───── The input ─────

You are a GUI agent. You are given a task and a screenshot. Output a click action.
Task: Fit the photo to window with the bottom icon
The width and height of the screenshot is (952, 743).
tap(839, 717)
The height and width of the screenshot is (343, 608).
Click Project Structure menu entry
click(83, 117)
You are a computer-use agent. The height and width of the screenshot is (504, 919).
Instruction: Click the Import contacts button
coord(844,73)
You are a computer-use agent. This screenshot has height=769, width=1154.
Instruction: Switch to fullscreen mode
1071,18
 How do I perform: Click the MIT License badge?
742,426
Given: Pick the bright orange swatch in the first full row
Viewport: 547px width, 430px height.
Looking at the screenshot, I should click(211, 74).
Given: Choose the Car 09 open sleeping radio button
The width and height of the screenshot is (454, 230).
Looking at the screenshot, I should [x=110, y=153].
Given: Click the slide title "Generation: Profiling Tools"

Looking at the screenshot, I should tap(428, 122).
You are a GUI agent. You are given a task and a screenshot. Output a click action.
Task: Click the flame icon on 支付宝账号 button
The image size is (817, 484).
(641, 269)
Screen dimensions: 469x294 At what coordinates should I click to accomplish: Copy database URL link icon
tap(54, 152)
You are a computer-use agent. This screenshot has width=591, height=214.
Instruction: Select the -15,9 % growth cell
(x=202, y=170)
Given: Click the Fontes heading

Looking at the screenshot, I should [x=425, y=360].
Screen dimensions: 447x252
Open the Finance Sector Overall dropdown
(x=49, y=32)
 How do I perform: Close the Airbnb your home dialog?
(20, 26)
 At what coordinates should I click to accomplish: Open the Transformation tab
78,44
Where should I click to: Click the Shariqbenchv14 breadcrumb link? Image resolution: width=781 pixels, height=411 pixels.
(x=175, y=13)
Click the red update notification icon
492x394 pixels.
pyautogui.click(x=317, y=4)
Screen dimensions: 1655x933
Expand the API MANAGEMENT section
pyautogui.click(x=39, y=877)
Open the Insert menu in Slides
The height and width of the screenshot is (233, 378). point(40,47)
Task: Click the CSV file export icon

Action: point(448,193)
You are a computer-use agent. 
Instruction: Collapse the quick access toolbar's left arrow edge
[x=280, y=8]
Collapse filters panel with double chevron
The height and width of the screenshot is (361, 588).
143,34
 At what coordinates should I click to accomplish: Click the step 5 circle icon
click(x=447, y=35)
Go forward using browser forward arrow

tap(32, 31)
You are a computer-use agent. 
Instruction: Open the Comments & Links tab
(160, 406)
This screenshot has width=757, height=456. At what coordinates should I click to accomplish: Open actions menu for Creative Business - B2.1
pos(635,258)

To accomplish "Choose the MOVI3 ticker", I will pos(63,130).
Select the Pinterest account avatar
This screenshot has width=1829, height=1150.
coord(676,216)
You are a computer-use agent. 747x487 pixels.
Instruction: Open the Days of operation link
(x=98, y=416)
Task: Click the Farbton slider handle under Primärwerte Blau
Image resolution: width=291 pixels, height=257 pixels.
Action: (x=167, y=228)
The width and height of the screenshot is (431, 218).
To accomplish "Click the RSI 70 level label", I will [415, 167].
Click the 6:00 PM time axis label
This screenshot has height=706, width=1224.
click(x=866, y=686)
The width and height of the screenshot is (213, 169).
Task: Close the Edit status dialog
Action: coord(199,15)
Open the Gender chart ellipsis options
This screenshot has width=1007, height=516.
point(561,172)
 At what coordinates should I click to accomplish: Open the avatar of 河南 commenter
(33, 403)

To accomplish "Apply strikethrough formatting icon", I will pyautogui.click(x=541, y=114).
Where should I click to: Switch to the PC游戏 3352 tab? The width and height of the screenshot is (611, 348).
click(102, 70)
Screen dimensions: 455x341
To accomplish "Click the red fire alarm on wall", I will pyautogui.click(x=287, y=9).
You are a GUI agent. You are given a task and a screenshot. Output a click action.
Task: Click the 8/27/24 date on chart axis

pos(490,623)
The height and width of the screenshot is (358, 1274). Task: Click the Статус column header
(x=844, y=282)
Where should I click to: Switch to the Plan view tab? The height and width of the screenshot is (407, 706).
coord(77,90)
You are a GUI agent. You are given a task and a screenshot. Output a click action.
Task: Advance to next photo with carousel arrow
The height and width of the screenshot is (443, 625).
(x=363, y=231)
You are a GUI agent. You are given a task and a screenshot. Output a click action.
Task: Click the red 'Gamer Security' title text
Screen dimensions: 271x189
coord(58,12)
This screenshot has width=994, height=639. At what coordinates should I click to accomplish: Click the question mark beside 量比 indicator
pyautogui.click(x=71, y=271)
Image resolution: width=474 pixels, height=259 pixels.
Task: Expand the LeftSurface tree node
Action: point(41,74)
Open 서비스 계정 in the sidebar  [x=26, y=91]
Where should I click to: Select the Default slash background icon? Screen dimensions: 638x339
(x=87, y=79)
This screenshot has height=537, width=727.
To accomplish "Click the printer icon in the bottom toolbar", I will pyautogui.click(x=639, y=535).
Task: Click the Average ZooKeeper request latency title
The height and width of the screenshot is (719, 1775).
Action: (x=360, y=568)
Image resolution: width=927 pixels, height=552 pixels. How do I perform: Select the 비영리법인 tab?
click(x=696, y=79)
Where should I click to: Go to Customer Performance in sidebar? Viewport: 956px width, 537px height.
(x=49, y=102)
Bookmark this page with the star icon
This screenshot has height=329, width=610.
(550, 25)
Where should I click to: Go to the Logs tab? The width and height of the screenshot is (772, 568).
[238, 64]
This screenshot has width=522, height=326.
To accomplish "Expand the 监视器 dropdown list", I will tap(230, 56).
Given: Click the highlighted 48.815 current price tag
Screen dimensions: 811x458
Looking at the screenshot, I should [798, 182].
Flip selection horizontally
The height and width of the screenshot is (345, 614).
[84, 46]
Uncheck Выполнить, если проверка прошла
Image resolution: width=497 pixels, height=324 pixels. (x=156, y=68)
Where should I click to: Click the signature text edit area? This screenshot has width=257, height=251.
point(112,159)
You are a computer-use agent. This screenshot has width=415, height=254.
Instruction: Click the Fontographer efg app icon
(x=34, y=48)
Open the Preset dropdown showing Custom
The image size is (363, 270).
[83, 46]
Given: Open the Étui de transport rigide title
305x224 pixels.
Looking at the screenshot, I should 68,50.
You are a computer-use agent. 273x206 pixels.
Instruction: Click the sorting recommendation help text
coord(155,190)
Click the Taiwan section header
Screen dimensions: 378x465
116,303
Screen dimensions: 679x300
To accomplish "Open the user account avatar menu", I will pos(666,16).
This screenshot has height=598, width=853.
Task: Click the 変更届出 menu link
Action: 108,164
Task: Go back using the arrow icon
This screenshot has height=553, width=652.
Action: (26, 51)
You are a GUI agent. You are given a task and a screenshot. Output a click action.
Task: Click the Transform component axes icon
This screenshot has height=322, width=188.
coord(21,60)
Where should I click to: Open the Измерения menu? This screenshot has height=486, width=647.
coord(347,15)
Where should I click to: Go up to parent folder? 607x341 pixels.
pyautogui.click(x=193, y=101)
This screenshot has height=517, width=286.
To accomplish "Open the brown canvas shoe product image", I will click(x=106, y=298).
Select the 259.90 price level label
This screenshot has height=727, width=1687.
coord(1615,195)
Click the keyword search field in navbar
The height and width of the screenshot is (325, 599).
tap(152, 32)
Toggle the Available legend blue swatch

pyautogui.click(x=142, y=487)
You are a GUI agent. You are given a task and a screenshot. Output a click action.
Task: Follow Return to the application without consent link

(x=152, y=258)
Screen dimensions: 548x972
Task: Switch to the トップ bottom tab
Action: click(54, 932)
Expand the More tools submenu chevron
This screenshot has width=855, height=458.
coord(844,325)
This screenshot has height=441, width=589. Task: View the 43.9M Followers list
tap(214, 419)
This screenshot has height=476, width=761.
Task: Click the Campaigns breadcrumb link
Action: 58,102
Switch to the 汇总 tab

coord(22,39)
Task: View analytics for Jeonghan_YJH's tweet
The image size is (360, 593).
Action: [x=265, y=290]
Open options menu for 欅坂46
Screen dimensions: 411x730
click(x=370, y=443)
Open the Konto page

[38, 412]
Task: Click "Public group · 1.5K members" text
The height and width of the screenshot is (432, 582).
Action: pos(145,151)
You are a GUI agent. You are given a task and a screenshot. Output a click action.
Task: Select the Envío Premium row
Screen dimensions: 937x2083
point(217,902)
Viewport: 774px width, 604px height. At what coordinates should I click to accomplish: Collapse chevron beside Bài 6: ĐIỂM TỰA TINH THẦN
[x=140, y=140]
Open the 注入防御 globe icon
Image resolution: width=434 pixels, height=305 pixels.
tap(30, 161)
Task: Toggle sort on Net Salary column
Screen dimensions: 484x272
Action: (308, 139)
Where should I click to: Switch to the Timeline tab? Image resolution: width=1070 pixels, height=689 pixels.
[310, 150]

─────

Activity = How many lines of the listing above contain the string "photo"? Answer with the number alone.

Your solution = 2